__Problem details__.
Starting at the top of the listing and going through the line with "will click(x=283, y=310).", rewrite those lines so that "icon" is switched to "button", with everything else left unchanged.

__Listed records__.

****************

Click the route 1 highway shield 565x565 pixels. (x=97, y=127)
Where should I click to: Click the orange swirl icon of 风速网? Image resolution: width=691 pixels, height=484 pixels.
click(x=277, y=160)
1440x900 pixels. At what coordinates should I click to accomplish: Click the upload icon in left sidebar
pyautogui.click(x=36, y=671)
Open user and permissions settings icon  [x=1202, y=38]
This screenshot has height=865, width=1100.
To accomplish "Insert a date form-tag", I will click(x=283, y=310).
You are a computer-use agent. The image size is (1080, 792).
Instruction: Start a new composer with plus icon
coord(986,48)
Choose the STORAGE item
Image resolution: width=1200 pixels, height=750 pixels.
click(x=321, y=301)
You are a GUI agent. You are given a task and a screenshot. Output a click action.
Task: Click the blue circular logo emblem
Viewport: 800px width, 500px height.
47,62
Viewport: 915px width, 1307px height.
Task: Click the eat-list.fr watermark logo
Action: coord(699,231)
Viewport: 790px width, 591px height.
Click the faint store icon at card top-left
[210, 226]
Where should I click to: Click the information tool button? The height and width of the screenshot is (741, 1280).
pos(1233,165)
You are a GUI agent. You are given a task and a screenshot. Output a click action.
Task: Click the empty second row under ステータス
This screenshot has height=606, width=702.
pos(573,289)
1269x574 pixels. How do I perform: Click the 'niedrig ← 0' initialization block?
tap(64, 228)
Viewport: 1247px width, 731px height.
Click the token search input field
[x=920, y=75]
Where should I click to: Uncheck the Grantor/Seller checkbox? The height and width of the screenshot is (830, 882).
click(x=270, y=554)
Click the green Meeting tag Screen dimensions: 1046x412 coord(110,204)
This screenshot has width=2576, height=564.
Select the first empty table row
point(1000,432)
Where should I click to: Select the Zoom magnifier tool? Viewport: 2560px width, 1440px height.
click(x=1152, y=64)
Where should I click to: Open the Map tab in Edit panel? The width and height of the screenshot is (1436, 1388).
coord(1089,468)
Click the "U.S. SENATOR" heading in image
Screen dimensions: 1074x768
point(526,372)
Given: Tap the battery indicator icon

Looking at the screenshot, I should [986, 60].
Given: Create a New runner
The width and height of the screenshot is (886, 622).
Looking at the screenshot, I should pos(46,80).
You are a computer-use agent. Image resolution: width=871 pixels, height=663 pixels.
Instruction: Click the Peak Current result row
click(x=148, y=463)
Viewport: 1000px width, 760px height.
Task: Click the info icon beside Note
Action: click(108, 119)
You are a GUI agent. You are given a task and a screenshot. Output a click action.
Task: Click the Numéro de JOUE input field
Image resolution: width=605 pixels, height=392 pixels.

****************

__Solution to this task__.
Click the route 1 highway shield 565x565 pixels. (x=97, y=127)
Where should I click to: Click the orange swirl button of 风速网? Image resolution: width=691 pixels, height=484 pixels.
click(x=277, y=160)
1440x900 pixels. At what coordinates should I click to accomplish: Click the upload button in left sidebar
pyautogui.click(x=36, y=671)
Open user and permissions settings button  [x=1202, y=38]
This screenshot has height=865, width=1100.
To accomplish "Insert a date form-tag", I will click(x=283, y=310).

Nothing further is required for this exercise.